• What is required: Every record must be copied exactly.
BEGIN Records supplied
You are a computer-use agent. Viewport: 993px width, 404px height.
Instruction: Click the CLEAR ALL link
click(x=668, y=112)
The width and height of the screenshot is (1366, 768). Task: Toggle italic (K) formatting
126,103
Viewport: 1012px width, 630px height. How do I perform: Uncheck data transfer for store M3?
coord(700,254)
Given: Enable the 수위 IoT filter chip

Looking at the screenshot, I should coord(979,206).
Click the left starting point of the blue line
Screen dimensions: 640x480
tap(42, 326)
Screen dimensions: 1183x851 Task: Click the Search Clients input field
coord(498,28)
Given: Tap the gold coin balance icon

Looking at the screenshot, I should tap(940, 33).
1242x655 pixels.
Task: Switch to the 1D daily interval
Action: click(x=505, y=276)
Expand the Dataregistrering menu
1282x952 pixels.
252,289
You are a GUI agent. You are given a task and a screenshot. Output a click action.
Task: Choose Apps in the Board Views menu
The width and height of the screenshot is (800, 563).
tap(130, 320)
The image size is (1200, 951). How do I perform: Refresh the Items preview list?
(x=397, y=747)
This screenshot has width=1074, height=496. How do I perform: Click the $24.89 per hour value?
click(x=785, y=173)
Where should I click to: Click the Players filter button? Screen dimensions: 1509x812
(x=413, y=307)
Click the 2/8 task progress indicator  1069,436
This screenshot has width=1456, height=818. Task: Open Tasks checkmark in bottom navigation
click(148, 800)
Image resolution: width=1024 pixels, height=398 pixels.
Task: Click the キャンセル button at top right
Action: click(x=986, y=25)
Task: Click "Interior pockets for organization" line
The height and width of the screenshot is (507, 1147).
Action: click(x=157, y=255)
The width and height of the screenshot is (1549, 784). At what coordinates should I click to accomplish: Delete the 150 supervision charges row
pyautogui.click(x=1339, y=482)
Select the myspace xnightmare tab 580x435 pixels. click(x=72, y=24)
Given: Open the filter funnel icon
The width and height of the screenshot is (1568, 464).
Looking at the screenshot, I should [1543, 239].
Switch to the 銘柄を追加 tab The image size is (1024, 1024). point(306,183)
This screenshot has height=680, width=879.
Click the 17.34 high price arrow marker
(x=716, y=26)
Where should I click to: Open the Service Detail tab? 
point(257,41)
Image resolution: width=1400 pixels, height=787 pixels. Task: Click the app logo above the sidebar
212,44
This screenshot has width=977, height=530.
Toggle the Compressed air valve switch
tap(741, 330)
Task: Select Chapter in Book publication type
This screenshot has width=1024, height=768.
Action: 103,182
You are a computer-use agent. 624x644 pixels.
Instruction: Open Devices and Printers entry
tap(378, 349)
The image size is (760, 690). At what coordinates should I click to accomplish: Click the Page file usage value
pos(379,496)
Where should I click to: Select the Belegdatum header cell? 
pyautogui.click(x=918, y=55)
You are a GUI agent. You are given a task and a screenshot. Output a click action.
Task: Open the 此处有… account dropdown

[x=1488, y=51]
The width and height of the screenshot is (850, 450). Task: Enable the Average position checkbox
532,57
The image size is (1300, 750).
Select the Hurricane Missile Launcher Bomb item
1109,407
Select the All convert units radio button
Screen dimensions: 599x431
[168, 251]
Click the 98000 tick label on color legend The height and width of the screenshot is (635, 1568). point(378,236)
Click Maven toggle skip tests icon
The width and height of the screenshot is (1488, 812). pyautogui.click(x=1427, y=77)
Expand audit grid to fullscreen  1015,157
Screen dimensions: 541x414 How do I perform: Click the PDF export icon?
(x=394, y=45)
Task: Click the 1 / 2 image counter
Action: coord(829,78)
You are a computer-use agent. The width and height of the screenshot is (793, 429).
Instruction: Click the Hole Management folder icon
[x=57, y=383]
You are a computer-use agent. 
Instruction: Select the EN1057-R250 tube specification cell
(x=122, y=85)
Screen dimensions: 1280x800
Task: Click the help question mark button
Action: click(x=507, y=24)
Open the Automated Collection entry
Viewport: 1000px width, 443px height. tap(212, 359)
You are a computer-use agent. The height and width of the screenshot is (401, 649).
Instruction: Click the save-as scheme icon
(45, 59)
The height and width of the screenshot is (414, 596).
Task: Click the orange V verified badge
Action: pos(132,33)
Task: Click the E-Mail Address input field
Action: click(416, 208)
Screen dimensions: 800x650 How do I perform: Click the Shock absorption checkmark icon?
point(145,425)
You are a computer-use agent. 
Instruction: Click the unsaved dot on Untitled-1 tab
END Records supplied
• Solution to the problem:
You are a computer-use agent. Viewport: 993px width, 404px height.
Instruction: Click the CLEAR ALL link
click(x=668, y=112)
The width and height of the screenshot is (1366, 768). Task: Toggle italic (K) formatting
126,103
Viewport: 1012px width, 630px height. How do I perform: Uncheck data transfer for store M3?
coord(700,254)
Given: Enable the 수위 IoT filter chip

Looking at the screenshot, I should coord(979,206).
Click the left starting point of the blue line
Screen dimensions: 640x480
tap(42, 326)
Screen dimensions: 1183x851 Task: Click the Search Clients input field
coord(498,28)
Given: Tap the gold coin balance icon

Looking at the screenshot, I should tap(940, 33).
1242x655 pixels.
Task: Switch to the 1D daily interval
Action: click(x=505, y=276)
Expand the Dataregistrering menu
1282x952 pixels.
252,289
You are a GUI agent. You are given a task and a screenshot. Output a click action.
Task: Choose Apps in the Board Views menu
The width and height of the screenshot is (800, 563).
tap(130, 320)
The image size is (1200, 951). How do I perform: Refresh the Items preview list?
(x=397, y=747)
This screenshot has width=1074, height=496. How do I perform: Click the $24.89 per hour value?
click(x=785, y=173)
Where should I click to: Click the Players filter button? Screen dimensions: 1509x812
(x=413, y=307)
Click the 2/8 task progress indicator  1069,436
This screenshot has width=1456, height=818. Task: Open Tasks checkmark in bottom navigation
click(148, 800)
Image resolution: width=1024 pixels, height=398 pixels.
Task: Click the キャンセル button at top right
Action: click(x=986, y=25)
Task: Click "Interior pockets for organization" line
The height and width of the screenshot is (507, 1147).
Action: click(x=157, y=255)
The width and height of the screenshot is (1549, 784). At what coordinates should I click to accomplish: Delete the 150 supervision charges row
pyautogui.click(x=1339, y=482)
Select the myspace xnightmare tab 580x435 pixels. click(x=72, y=24)
Given: Open the filter funnel icon
The width and height of the screenshot is (1568, 464).
Looking at the screenshot, I should [1543, 239].
Switch to the 銘柄を追加 tab The image size is (1024, 1024). point(306,183)
This screenshot has height=680, width=879.
Click the 17.34 high price arrow marker
(x=716, y=26)
Where should I click to: Open the Service Detail tab? 
point(257,41)
Image resolution: width=1400 pixels, height=787 pixels. Task: Click the app logo above the sidebar
212,44
This screenshot has width=977, height=530.
Toggle the Compressed air valve switch
tap(741, 330)
Task: Select Chapter in Book publication type
This screenshot has width=1024, height=768.
Action: 103,182
You are a computer-use agent. 624x644 pixels.
Instruction: Open Devices and Printers entry
tap(378, 349)
The image size is (760, 690). At what coordinates should I click to accomplish: Click the Page file usage value
pos(379,496)
Where should I click to: Select the Belegdatum header cell? 
pyautogui.click(x=918, y=55)
You are a GUI agent. You are given a task and a screenshot. Output a click action.
Task: Open the 此处有… account dropdown

[x=1488, y=51]
The width and height of the screenshot is (850, 450). Task: Enable the Average position checkbox
532,57
The image size is (1300, 750).
Select the Hurricane Missile Launcher Bomb item
1109,407
Select the All convert units radio button
Screen dimensions: 599x431
[168, 251]
Click the 98000 tick label on color legend The height and width of the screenshot is (635, 1568). point(378,236)
Click Maven toggle skip tests icon
The width and height of the screenshot is (1488, 812). pyautogui.click(x=1427, y=77)
Expand audit grid to fullscreen  1015,157
Screen dimensions: 541x414 How do I perform: Click the PDF export icon?
(x=394, y=45)
Task: Click the 1 / 2 image counter
Action: coord(829,78)
You are a computer-use agent. The width and height of the screenshot is (793, 429).
Instruction: Click the Hole Management folder icon
[x=57, y=383]
You are a computer-use agent. 
Instruction: Select the EN1057-R250 tube specification cell
(x=122, y=85)
Screen dimensions: 1280x800
Task: Click the help question mark button
Action: click(x=507, y=24)
Open the Automated Collection entry
Viewport: 1000px width, 443px height. tap(212, 359)
You are a computer-use agent. The height and width of the screenshot is (401, 649).
Instruction: Click the save-as scheme icon
(45, 59)
The height and width of the screenshot is (414, 596).
Task: Click the orange V verified badge
Action: pos(132,33)
Task: Click the E-Mail Address input field
Action: click(416, 208)
Screen dimensions: 800x650 How do I perform: Click the Shock absorption checkmark icon?
point(145,425)
You are a computer-use agent. 
Instruction: Click the unsaved dot on Untitled-1 tab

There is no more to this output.